CME Worth The Risk?

By Wayne Pinsent | April 23, 2008 AAA

The CME Group (NYSE:CME) reported soaring profits as it was boosted by its combination with the Chicago Board of Trade. The parent of the world's largest derivatives exchange reported profits that more than doubled, but the stock still got crushed as the numbers missed analyst expectations. The drop could provide an entry point for investors who can handle a little risk.

Expecting More From The Merger
On Tuesday, April 22, CME Group reported first quarter net income of $284 million ($5.25 per share) compared with $130 million ($3.69 per share) a year earlier. The CME Group is the result of the Chicago Mercantile Exchange's acquisition of the Chicago Board of Trade last year. The combined entity has benefited by increasing its bottom line numbers, but the merger was expected to provide even more of a bang for the buck. The company also benefited from a change in the state tax laws. Excluding this benefit, the company earned $4.67 per share, missing consensus analyst expectations of $4.83 per share by 16 cents.

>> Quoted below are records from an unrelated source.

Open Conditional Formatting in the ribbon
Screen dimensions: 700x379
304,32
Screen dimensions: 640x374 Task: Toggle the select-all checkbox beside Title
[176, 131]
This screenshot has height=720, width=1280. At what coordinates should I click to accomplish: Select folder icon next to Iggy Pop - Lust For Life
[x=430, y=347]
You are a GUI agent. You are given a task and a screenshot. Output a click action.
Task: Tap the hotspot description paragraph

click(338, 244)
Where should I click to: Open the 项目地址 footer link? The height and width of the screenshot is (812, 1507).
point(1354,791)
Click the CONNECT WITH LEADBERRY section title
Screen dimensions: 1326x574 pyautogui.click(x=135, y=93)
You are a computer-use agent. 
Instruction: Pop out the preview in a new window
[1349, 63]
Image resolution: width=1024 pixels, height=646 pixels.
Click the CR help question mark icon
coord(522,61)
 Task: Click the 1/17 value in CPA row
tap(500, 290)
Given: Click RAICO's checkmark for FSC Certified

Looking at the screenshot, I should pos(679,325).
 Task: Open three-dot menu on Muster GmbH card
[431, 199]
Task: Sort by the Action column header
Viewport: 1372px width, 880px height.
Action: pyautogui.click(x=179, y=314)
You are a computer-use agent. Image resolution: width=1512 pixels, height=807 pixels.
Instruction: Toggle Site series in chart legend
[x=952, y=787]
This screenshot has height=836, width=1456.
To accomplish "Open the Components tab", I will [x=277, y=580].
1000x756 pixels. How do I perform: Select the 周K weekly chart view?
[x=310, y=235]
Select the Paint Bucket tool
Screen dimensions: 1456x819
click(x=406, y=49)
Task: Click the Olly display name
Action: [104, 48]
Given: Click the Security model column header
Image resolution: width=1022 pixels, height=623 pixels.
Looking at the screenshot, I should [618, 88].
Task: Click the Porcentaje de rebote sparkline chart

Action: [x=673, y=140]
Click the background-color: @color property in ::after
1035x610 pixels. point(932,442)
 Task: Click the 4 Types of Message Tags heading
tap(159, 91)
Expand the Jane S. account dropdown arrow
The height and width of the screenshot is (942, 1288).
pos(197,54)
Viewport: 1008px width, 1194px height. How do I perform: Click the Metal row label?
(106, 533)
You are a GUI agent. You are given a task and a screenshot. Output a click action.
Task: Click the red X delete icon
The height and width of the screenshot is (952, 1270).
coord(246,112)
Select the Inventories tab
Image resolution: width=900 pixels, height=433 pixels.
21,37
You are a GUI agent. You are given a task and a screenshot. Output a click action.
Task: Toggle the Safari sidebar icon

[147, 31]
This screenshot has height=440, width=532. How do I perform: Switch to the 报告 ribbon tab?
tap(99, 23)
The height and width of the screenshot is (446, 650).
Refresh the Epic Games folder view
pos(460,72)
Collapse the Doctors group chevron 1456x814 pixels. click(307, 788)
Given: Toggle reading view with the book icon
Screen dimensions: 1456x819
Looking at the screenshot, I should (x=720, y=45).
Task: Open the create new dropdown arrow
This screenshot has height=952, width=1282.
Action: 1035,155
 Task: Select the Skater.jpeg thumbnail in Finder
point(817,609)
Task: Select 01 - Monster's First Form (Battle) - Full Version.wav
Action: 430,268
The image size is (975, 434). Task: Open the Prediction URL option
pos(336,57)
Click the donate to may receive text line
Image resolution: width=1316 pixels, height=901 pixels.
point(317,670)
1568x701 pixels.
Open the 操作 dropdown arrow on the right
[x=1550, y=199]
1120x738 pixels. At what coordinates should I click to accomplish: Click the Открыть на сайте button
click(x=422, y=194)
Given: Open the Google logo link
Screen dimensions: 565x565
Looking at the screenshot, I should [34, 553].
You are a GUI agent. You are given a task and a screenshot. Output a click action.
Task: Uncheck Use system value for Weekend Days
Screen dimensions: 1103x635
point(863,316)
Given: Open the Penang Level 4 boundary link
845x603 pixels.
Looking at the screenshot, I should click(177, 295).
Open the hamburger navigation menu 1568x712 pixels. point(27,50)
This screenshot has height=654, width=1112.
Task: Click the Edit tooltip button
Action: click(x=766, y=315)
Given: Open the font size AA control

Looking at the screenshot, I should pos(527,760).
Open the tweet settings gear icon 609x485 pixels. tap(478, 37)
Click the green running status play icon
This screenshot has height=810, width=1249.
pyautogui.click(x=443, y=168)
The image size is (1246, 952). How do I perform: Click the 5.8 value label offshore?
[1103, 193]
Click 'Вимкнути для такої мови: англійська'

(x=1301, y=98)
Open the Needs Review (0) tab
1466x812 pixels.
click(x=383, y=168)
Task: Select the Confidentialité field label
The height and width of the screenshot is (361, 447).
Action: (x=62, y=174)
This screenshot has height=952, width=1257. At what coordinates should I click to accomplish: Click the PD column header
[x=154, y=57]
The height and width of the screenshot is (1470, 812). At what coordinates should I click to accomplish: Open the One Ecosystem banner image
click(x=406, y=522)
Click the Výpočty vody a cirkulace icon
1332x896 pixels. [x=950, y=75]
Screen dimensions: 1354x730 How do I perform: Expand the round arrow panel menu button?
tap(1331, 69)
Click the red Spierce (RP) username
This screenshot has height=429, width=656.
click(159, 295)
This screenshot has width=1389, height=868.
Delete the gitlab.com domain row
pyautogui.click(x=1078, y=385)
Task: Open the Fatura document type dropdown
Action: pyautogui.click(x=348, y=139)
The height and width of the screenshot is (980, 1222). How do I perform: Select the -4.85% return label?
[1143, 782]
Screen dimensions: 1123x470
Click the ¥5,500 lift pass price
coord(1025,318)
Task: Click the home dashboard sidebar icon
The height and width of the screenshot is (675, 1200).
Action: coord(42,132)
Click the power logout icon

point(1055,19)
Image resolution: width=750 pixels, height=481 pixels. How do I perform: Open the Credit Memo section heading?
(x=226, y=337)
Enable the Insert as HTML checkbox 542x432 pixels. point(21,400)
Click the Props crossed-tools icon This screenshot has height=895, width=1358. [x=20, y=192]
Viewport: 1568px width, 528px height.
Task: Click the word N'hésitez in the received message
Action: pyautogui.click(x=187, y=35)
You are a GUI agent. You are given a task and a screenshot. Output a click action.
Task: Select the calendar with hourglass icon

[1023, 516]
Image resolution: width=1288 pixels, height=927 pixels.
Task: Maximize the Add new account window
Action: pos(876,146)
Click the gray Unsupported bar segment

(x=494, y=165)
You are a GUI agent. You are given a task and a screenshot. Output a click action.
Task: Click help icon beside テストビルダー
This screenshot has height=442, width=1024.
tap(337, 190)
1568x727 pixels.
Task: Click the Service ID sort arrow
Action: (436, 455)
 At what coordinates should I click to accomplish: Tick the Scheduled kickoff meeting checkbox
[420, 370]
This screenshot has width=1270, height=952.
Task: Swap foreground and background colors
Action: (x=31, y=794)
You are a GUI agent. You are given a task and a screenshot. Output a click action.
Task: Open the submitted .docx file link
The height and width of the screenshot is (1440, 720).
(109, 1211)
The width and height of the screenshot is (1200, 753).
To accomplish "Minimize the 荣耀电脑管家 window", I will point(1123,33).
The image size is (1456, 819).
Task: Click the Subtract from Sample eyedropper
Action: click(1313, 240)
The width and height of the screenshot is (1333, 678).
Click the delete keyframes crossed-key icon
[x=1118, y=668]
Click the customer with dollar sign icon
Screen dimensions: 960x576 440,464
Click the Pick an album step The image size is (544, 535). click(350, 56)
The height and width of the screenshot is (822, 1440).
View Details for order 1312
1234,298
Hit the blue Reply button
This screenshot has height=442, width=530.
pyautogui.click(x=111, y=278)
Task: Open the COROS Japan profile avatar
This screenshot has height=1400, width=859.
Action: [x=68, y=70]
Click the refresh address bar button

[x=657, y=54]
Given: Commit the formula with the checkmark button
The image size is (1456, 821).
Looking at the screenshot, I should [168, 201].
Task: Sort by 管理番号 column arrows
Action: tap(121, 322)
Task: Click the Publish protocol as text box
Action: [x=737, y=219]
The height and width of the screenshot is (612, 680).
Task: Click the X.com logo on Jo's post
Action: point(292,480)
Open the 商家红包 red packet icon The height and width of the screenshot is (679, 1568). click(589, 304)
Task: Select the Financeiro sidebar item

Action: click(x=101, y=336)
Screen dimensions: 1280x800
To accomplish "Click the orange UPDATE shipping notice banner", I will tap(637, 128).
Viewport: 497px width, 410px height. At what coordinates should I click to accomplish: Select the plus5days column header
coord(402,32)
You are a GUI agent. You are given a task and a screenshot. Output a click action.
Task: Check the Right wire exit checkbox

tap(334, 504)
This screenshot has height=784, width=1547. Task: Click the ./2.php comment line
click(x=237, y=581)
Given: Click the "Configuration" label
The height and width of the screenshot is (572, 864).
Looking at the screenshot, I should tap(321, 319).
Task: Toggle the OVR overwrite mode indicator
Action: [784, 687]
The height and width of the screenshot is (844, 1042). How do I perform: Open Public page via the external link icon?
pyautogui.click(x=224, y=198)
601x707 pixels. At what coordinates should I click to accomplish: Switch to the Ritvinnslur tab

Top line numbers disappointed as well. Revenue rose to $625 million, up from $332 million a year earlier, but below the $630 million expected from analysts. The market has grown accustomed to CME beating expectations, so this miss came as quite a surprise, and investors sent the shares down 7.6%, or $40, to close at $483.50. At one point shares were down more than 12%, close to $460.

Troubles Ahead?
One troublesome takeaway from the quarter was that the volume of Eurodollar contracts dropped year over year. This is the company's biggest product line, and is a key indicator of the company's future growth. Since it serves as a driver for analyst estimates, you can look for estimates to come down slightly in the near term, although the drop on the stock has largely priced in this news.

Another trouble is that margins for traders have increased. This move was to reduce some of the speculation in futures contracts, due to ever-increasing commodity prices. This speculation is certainly something that regulators and the government would want to contain, but the CME eats up, since more speculation lead to more trades and more profits. The increase in margins may be leading to less trading.

Looking Forward
A lot of the problems can likely be attributed to market conditions, and firms reacting in an effort to reduce risk, and lower leverage to do so. This does impact CME and causes some added risk in the stock, but I still like the growth in the company. Also the risk of regulatory change proposed by Treasury Secretary Hank Paulson, seems to be dead in the water, at least for now.

CME Group is set to acquire NYMEX Holdings (NYSE:NMX), parent of the New York Mercantile Exchange, for around $9.4 billion, pending shareholder approval. This deal will even further solidify its status as the leader in futures trading. I think there will be further integration benefits to this deal, and I view the company's current growth as still impressive with the amount of risk that has currently come out of the market. I like the stock, but view it as a little riskier than its stock exchange counterparts due to valuation.

The stock currently trades at a higher price-earnings multiple than both the NYSE Euronext (NYSE:NYX), and Nasdaq OMX Group (Nasdaq:NDAQ), but also has high growth potential. Dangers of regulatory changes and prolonged risk averseness in the market make the outlook for CME Group a little more blurry, but I would recommend the stock on the downturn for those who are willing to take on a little added risk. (For background on the various exchanges, check out Getting To Know Stock Exchanges.)

The Bottom Line
CME Group posted first-quarter profit that more than doubled from a year ago, and still it failed to meet market expectations for the new combined options and futures powerhouse. True, the company missed estimates on both the top and bottom line, but it still has solid growth potential going forward. The shares reflect higher growth in their valuation, but overall I think the recent drop in the stock price is providing an entry point for investors willing to take on some risk.